▸ Your task:
Output all entries verbatim.

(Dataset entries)
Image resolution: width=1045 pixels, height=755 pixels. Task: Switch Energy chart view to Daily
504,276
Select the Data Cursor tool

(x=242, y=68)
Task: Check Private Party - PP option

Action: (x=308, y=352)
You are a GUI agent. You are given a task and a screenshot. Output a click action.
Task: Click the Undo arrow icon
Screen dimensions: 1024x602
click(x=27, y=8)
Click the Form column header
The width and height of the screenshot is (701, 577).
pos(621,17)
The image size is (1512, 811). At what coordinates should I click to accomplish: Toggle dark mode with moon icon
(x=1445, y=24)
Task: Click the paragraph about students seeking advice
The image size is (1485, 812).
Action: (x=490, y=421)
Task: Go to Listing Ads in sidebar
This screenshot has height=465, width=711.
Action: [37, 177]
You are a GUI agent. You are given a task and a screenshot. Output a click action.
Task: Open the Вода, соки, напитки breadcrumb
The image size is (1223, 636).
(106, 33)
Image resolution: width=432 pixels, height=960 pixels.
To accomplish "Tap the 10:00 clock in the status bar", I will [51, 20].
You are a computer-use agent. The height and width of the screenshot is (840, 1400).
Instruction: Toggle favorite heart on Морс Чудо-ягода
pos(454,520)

▸ Exercise output:
Image resolution: width=1045 pixels, height=755 pixels. Task: Switch Energy chart view to Daily
504,276
Select the Data Cursor tool

(x=242, y=68)
Task: Check Private Party - PP option

Action: (x=308, y=352)
You are a GUI agent. You are given a task and a screenshot. Output a click action.
Task: Click the Undo arrow icon
Screen dimensions: 1024x602
click(x=27, y=8)
Click the Form column header
The width and height of the screenshot is (701, 577).
pos(621,17)
The image size is (1512, 811). At what coordinates should I click to accomplish: Toggle dark mode with moon icon
(x=1445, y=24)
Task: Click the paragraph about students seeking advice
The image size is (1485, 812).
Action: (x=490, y=421)
Task: Go to Listing Ads in sidebar
This screenshot has height=465, width=711.
Action: [37, 177]
You are a GUI agent. You are given a task and a screenshot. Output a click action.
Task: Open the Вода, соки, напитки breadcrumb
The image size is (1223, 636).
(106, 33)
Image resolution: width=432 pixels, height=960 pixels.
To accomplish "Tap the 10:00 clock in the status bar", I will [51, 20].
You are a computer-use agent. The height and width of the screenshot is (840, 1400).
Instruction: Toggle favorite heart on Морс Чудо-ягода
pos(454,520)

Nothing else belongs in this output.